*** QUOTED PASSAGE

# ESP E-II Arrow 7 string



## br00takville (May 16, 2016)

Anyone getting one of these? I'm seriously gassing for one. 

E-II ARROW-7 - The ESP Guitar Company


----------



## Konstantine (May 16, 2016)

Looks pretty badass to me. I'm assuming the frets are stainless? Didn't see it in the specs


----------



## metallidude3 (May 16, 2016)

I checked one out at NAMM, I loved it! Although I didn't get to really spend time with it, it was super comfortable. The neck had a little bit of meat to it, but it was still flat. I would absolutely buy one, if I had the funds to do so.


----------



## feraledge (May 16, 2016)

Konstantine said:


> Looks pretty badass to me. I'm assuming the frets are stainless? Didn't see it in the specs



Extremely unlikely that they would put stainless frets on this. It's not really an ESP thing.


----------



## Mathemagician (May 16, 2016)

Unlikely. ^ that guy has it. ESP is generally a conservative Japanese company (see Ibanez taking a decade to add "real pickups" below j-custom).


----------



## Masoo2 (May 16, 2016)

I've been really digging all of these recent E-II 7s with black finishes and the EMG 57/66 pickups (M-II, AJ EC-7, and this).

That being said, I think it came out looking worse than the other two models.

Body binding might help a little though.


----------



## feraledge (May 17, 2016)

^ Have to disagree. I think binding wouldn't look right on the body with the contours. 
But that's one sexy backside...


----------



## Bloody_Inferno (May 17, 2016)

The Arrow is my favorite ESP shape ever. I'm just glad it's no longer Japan exclusive, though I wouldn't mind them bringing the Andromeda bevels on the lower priced models. 

I've got the LTD 6 string version on the way, but slowly taking my time. The store I'm getting it is trying to get me a free case as a token of good will being a loyal customer. They're still trying...  But I'll get it eventually.


----------



## vinniemallet (May 17, 2016)

Not a big a fan of V shapes. :/


----------



## runbirdman (May 17, 2016)

vinniemallet said:


> Not a big a fan of V shapes. :/



I've never been a huge fan of V shapes but the entire aesthetic of the Arrow is cool as hell. It looks like a model where form and function converge to be badass.


----------



## Moltar (May 17, 2016)

I have been waiting years to see a 7 string Arrow especially in this part of the world. Unfortunately I have too many guitars already and just bought a few recently. 

I just really hope they make them for at least a few years so I can pick one up eventually without having to find one used. I made that mistake though with the Marc Rizzo BC Rich Stealth and now they are tough to find and when they do pop up(there's one on Reverb right now) they are quite expensive and I think its in Russia...


----------



## bloc (May 18, 2016)

Yeah it's the nicest V shape I've ever seen. Pure old school thrash, yet modern looking.


----------



## Spicypickles (May 18, 2016)

^ very nicely said, and right on the money.


----------



## Andromalia (May 18, 2016)

It's a guitar I'd like to see other people playing.

******

→ REQUIREMENTS:
1/ Reproduce the passage of the forum thread about the ESP E-II Arrow 7 string between "## Moltar (May" and "its in Russia...", inclusive.
2/ Transcribe every line of the records below word for word, leaving out the pictures.

*** PROVIDED INFORMATION

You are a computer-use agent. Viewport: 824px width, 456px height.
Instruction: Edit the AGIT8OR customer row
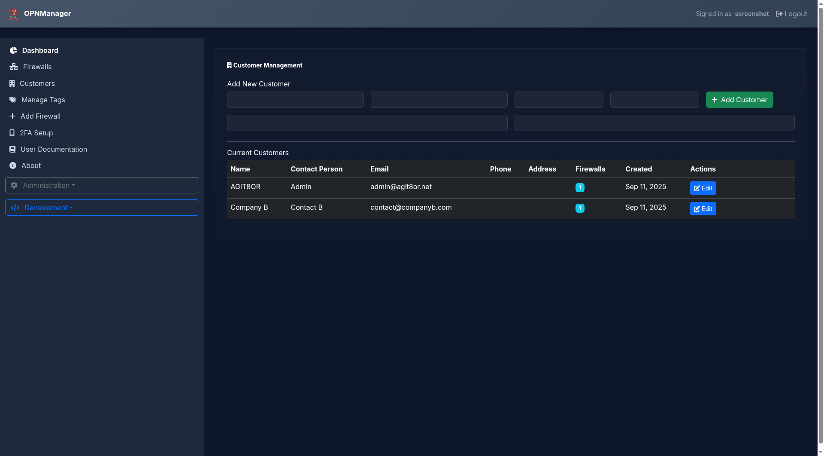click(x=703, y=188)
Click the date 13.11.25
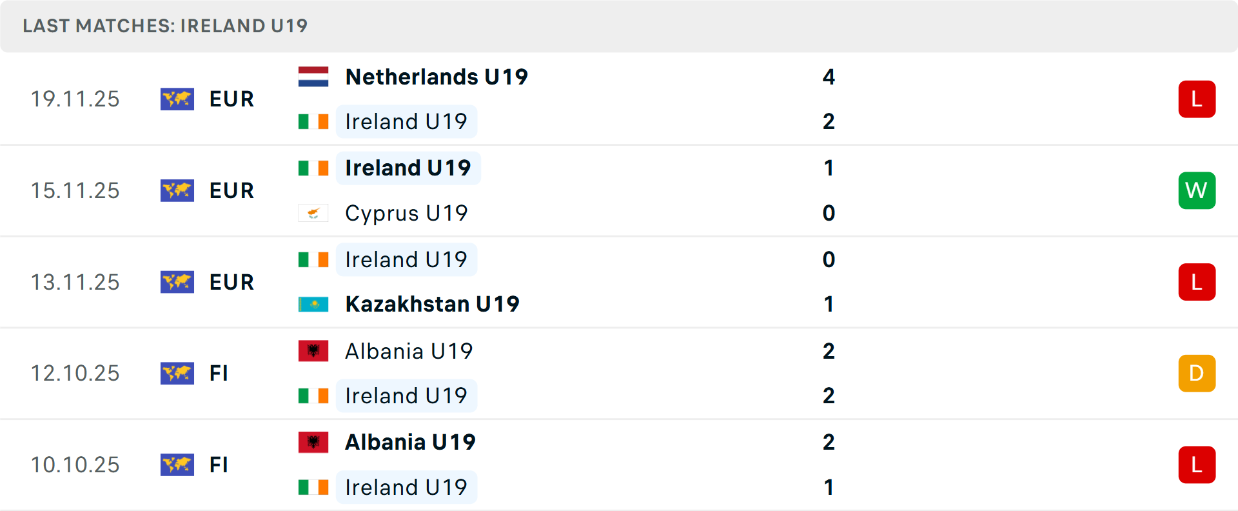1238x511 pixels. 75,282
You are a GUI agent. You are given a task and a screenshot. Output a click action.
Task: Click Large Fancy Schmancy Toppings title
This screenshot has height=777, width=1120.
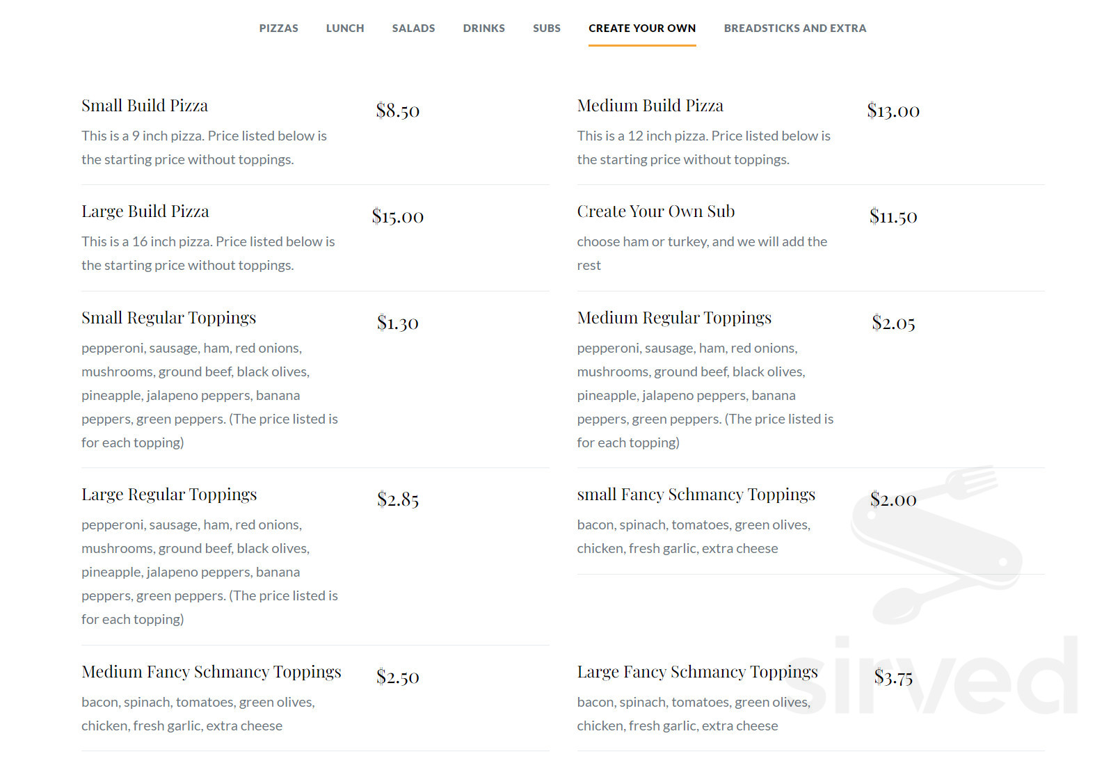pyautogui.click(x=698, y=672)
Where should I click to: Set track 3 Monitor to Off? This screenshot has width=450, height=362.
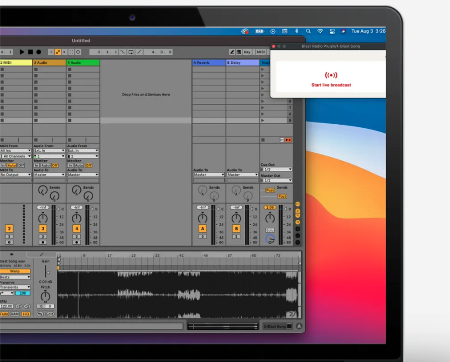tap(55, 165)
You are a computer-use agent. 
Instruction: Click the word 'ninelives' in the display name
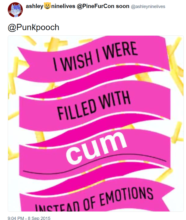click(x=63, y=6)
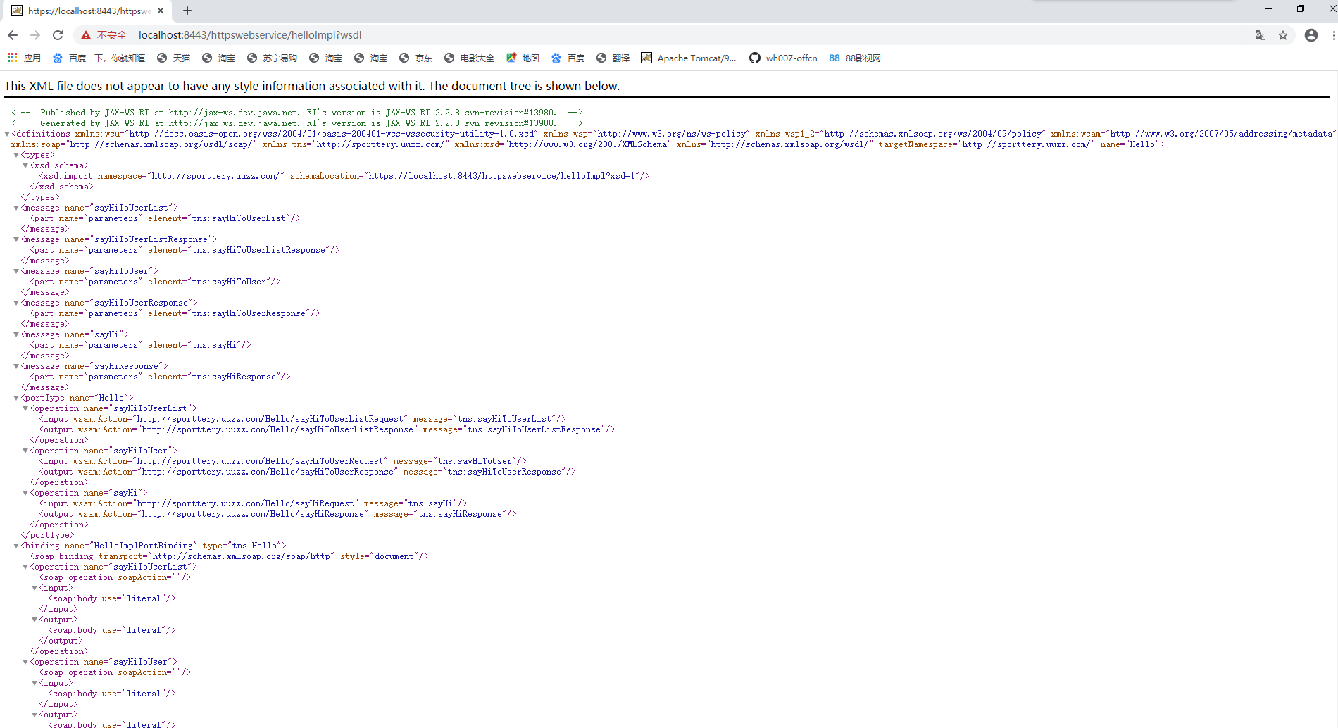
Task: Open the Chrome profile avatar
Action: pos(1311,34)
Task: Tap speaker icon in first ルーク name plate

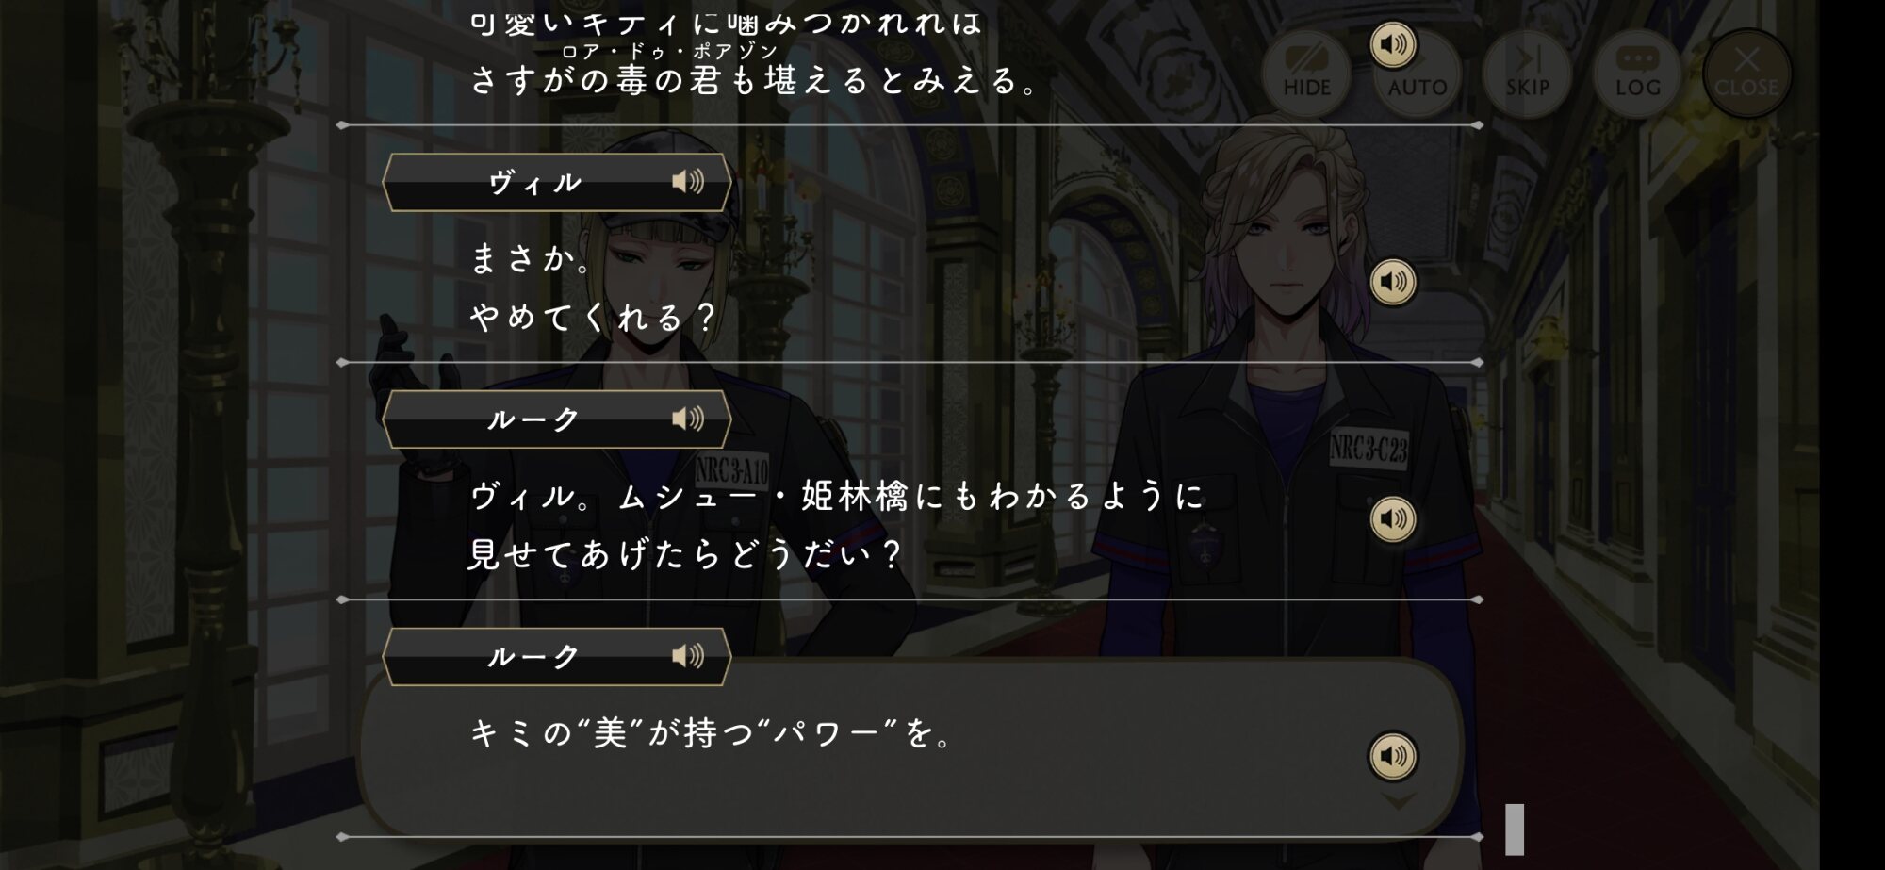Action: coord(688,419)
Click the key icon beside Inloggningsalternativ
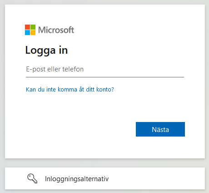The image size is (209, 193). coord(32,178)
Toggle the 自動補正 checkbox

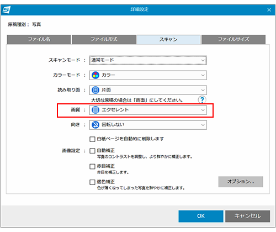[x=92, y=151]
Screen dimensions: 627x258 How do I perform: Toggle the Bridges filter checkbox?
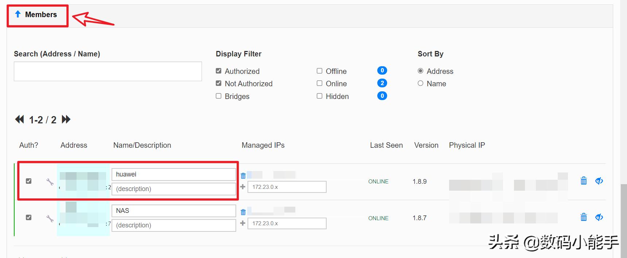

******

→ RESULTS FOR EACH TASK:
1/
## Moltar (May 17, 2016)

I have been waiting years to see a 7 string Arrow especially in this part of the world. Unfortunately I have too many guitars already and just bought a few recently. 

I just really hope they make them for at least a few years so I can pick one up eventually without having to find one used. I made that mistake though with the Marc Rizzo BC Rich Stealth and now they are tough to find and when they do pop up(there's one on Reverb right now) they are quite expensive and I think its in Russia...

2/
You are a computer-use agent. Viewport: 824px width, 456px height.
Instruction: Edit the AGIT8OR customer row
click(x=703, y=188)
Click the date 13.11.25
1238x511 pixels. 75,282
You are a GUI agent. You are given a task and a screenshot. Output a click action.
Task: Click Large Fancy Schmancy Toppings title
This screenshot has height=777, width=1120.
pyautogui.click(x=698, y=672)
Where should I click to: Set track 3 Monitor to Off? This screenshot has width=450, height=362.
tap(55, 165)
You are a computer-use agent. 
Instruction: Click the word 'ninelives' in the display name
click(x=63, y=6)
Task: Open the Chrome profile avatar
Action: pos(1311,34)
Task: Tap speaker icon in first ルーク name plate

Action: coord(688,419)
Click the key icon beside Inloggningsalternativ
The image size is (209, 193). coord(32,178)
Toggle the 自動補正 checkbox

[x=92, y=151]
Screen dimensions: 627x258 How do I perform: Toggle the Bridges filter checkbox?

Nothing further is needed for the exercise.